Moving from an area of higher concentration to lower concentration, which does not require energy
What does it mean to move “up” a concentration gradient, and what does it require?
Moving from an area of lower concentration to higher concentration, which requires energy (ATP)
Why is water not expected to readily cross the plasma membrane?
Because water is polar, and the hydrophobic tails of the membrane prevent easy passage
What are aquaporins, and what is their function?
Aquaporins are special protein channels that allow water to cross the membrane
Are aquaporins found in most cells?
Yes, aquaporins are present in the majority of cells
How does the concentration gradient affect water movement in cells, and why are aquaporins necessary for maintaining homeostasis? Provide an example of what happens if aquaporins fail.
Water moves down its concentration gradient (from high to low concentration) through a process called osmosis.
Since water is polar, it cannot pass freely through the hydrophobic membrane, so aquaporins provide specialized channels to allow rapid water movement.
Example: In kidney cells, aquaporins help reabsorb water to prevent dehydration.
If aquaporins malfunction, the body loses too much water, leading to severe dehydration and organ failure.

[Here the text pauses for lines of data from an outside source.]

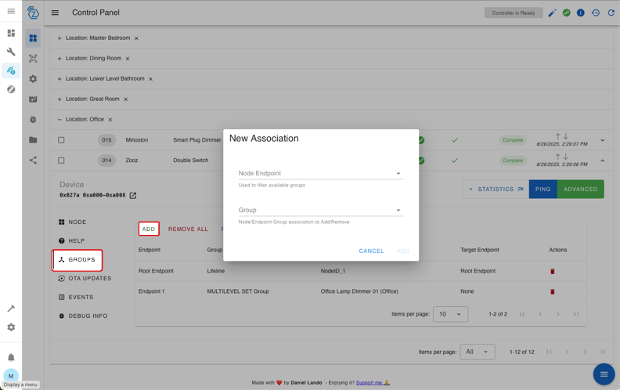This screenshot has width=620, height=390.
Task: Expand the Location: Master Bedroom group
Action: click(59, 38)
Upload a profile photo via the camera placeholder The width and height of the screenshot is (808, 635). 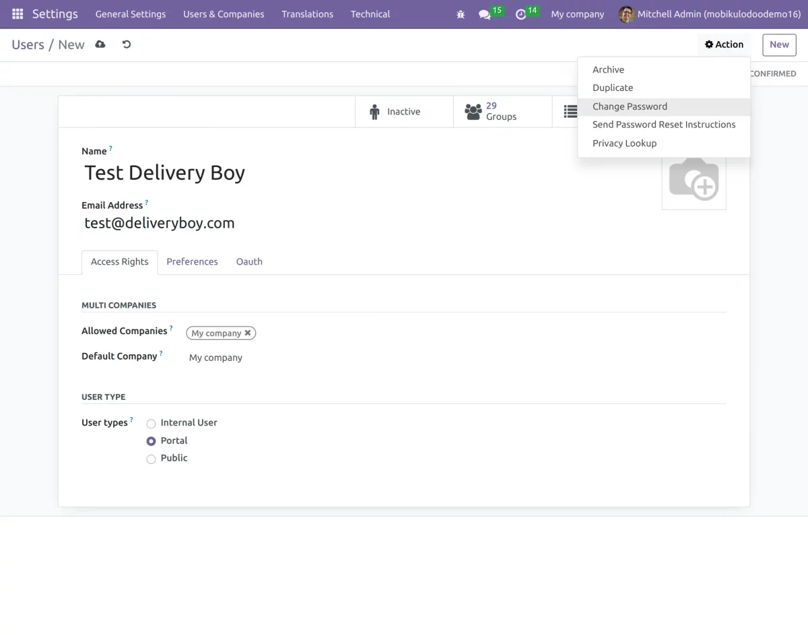click(694, 178)

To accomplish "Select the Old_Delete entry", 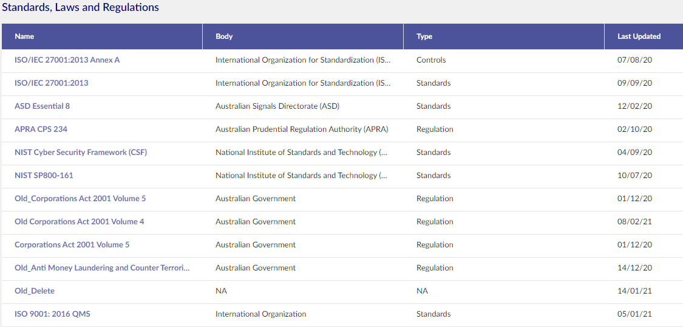I will tap(35, 291).
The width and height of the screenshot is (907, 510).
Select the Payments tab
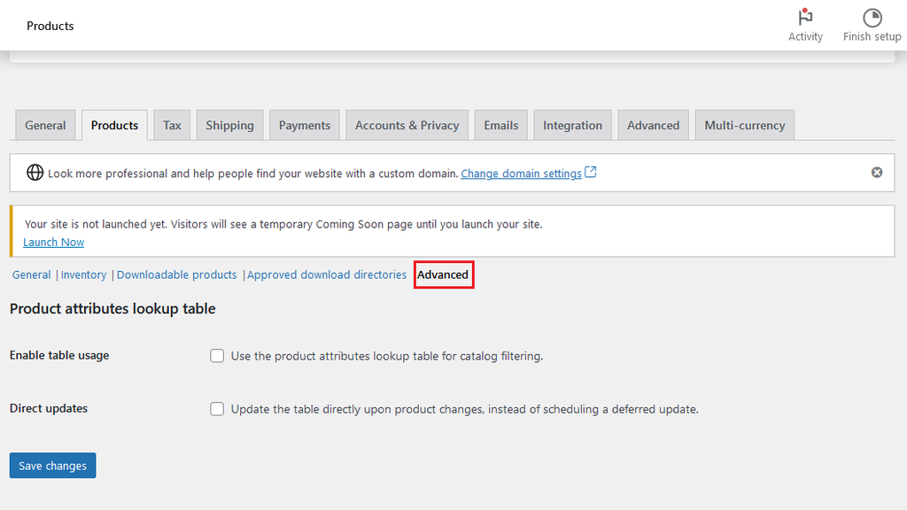point(304,126)
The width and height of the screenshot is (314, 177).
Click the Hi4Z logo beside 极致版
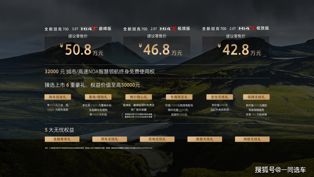pos(246,29)
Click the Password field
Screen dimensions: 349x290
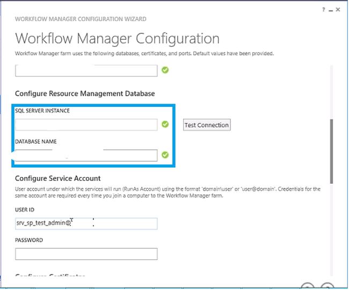click(x=86, y=254)
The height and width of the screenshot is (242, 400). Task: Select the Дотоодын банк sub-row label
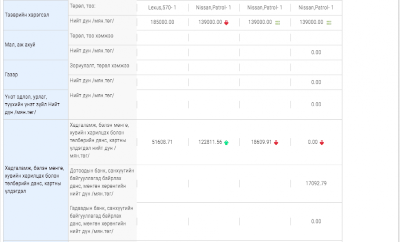coord(101,184)
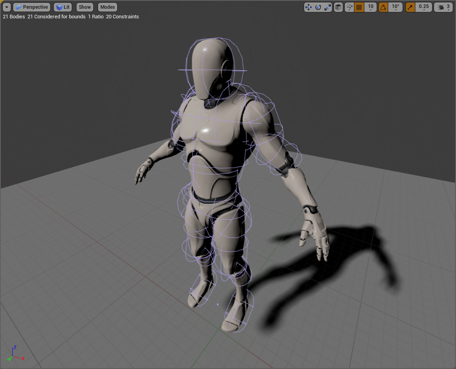The height and width of the screenshot is (369, 456).
Task: Click the Perspective view button
Action: tap(32, 7)
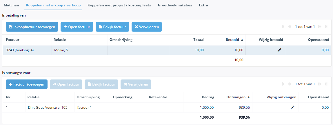This screenshot has height=125, width=333.
Task: Open the Grootboekmutaties tab
Action: pos(175,5)
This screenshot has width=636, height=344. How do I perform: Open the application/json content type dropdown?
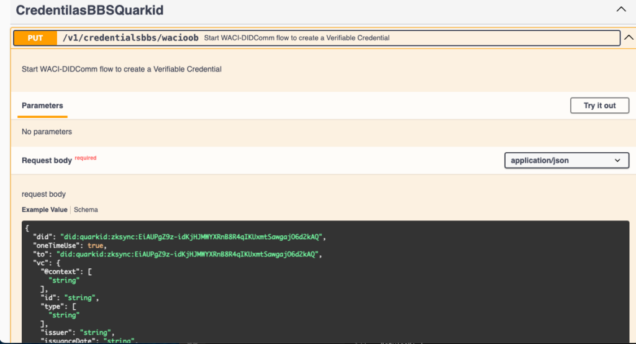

Aquaporins also regulate water during cell swelling and shrinking, preventing cell damage from excess water intake or loss.
Without aquaporins, cells would struggle to balance water levels, leading to dehydration, swelling, or bursting depending on external conditions.h
What is diffusion?
Diffusion is the movement of molecules from an area of higher concentration to lower concentration.
Does diffusion require energy?
No, diffusion occurs passively without requiring energy.
What drives diffusion across the plasma membrane?
The concentration gradient (molecules move down from high to low concentration)
When does diffusion stop?
When equilibrium is reached (when molecules are evenly distributed).
Give an everyday example of diffusion.
When a crystal of dye is placed in water, the dye molecules spread out until equilibrium is reached
What is a solution composed of?
A solute (solid) and a solvent (liquid)
What types of transport do not require energy?
Diffusion (movement down a concentration gradient).
What types of transport require energy?
Active transport, exocytosis, and endocytosis.